India is gaining positive recognition for its improved business and political stability, favorable demographics, regulatory initiatives, and investor-friendly environment, as highlighted in the ‘Invesco Global Sovereign Asset Management Study’. The study included responses from 142 chief investment officers, heads of asset classes, and senior portfolio strategists representing sovereign wealth funds and central banks.
In light of persistent high inflation and real interest rates, investors are adjusting their portfolios. Sovereign wealth funds are favoring fixed income and private debt investments, with Emerging Markets (EMs) exhibiting solid demographics, political stability, and proactive regulation, particularly India, emerging as prime investment destinations.
The report states that India has captured the interest of sovereign investors among emerging markets, surpassing China. It exemplifies the qualities sought by sovereign investors and has become the most attractive emerging market for investing in emerging market debt.

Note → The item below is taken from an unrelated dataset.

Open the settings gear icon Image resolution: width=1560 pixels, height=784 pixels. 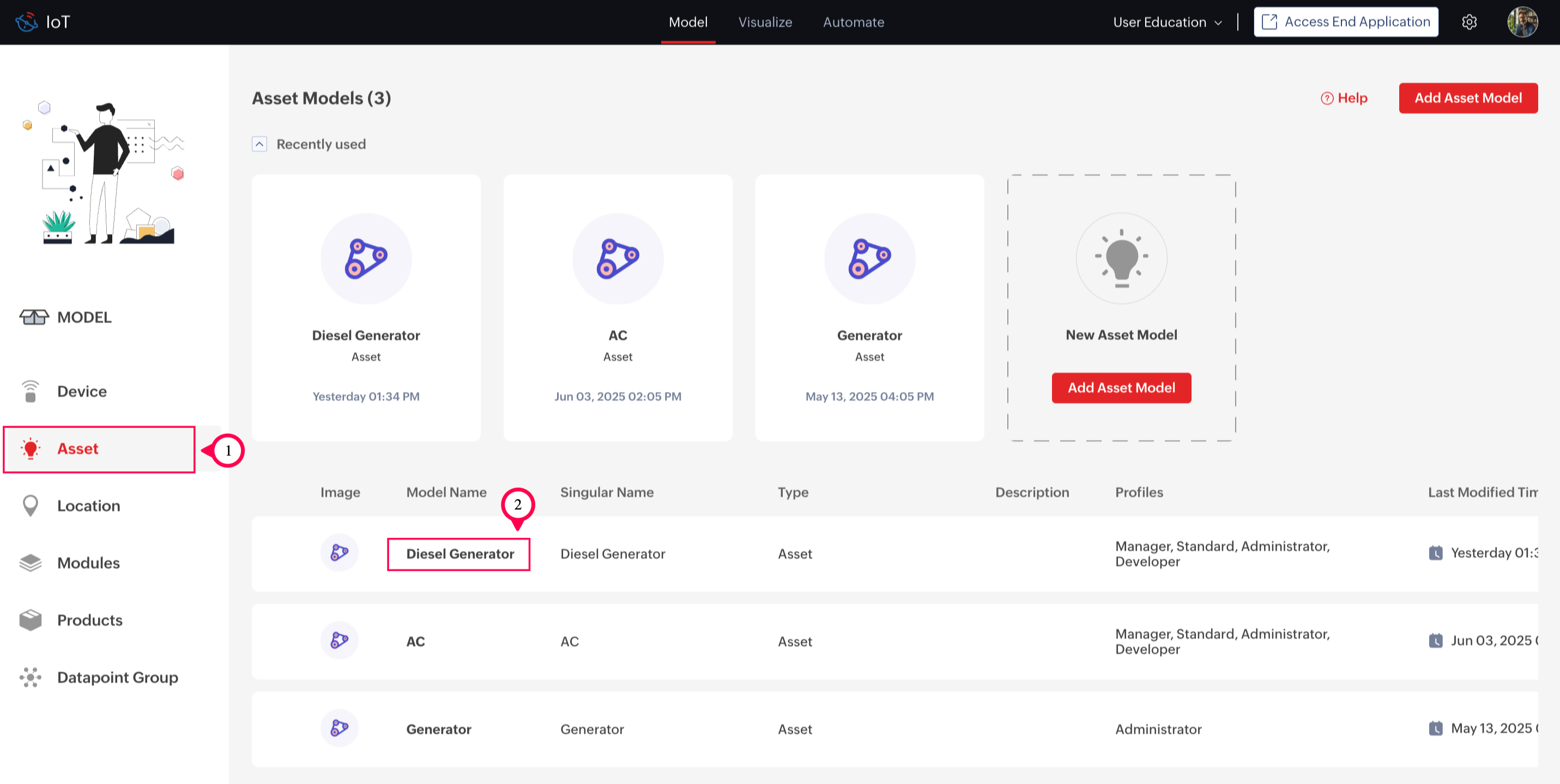click(1469, 22)
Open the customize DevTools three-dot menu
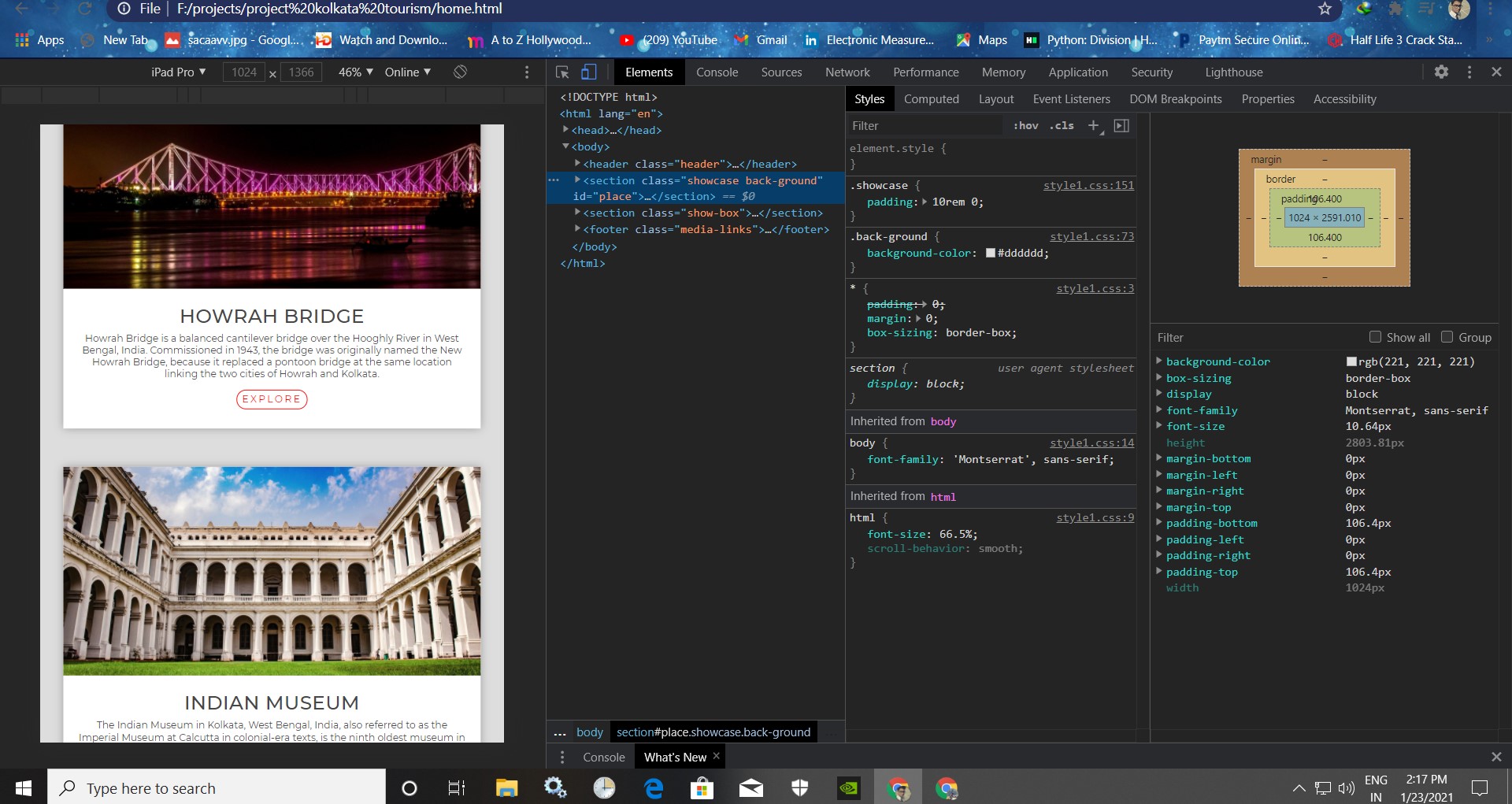1512x804 pixels. coord(1469,72)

Sovereign investors acknowledge India’s business and political stability, rapid demographic growth, presence of interesting companies, favorable regulatory initiatives, and a conducive environment for sovereign investment.
India, along with countries like Mexico and Brazil, is benefitting from increased foreign corporate investment due to the strategies of ‘friend-shoring’ and ‘near-shoring’, which cater to both domestic and international demand. This has helped fund current account deficits, support currencies, and boost domestic assets, including debt.
The report indicates that India and South Korea continue to be the most attractive destinations for increasing exposure to emerging markets. Some central banks, particularly in the West, are focused on increasing their exposure to emerging market debt, particularly in sectors like real estate, infrastructure, and diversified industries.
The study also highlights that over 85% of the surveyed sovereign wealth funds and central banks anticipate higher inflation in the coming decade. In response, gold and emerging market bonds are being seen as favorable investment options. The freezing of a significant portion of Russia’s gold and forex reserves by the West following the Ukraine invasion has influenced this shift in perception. Concerns over the precedent set by this event have made gold more attractive, and a larger share of central banks are keeping reserves at home.
While India’s Purchasing Managers’ Index (PMI) for manufacturing did not contract in the past year, foreign direct investment (FDI) inflows declined by 22% to USD 46.03 billion in FY23 due to high inflation and recessionary trends in developed economies.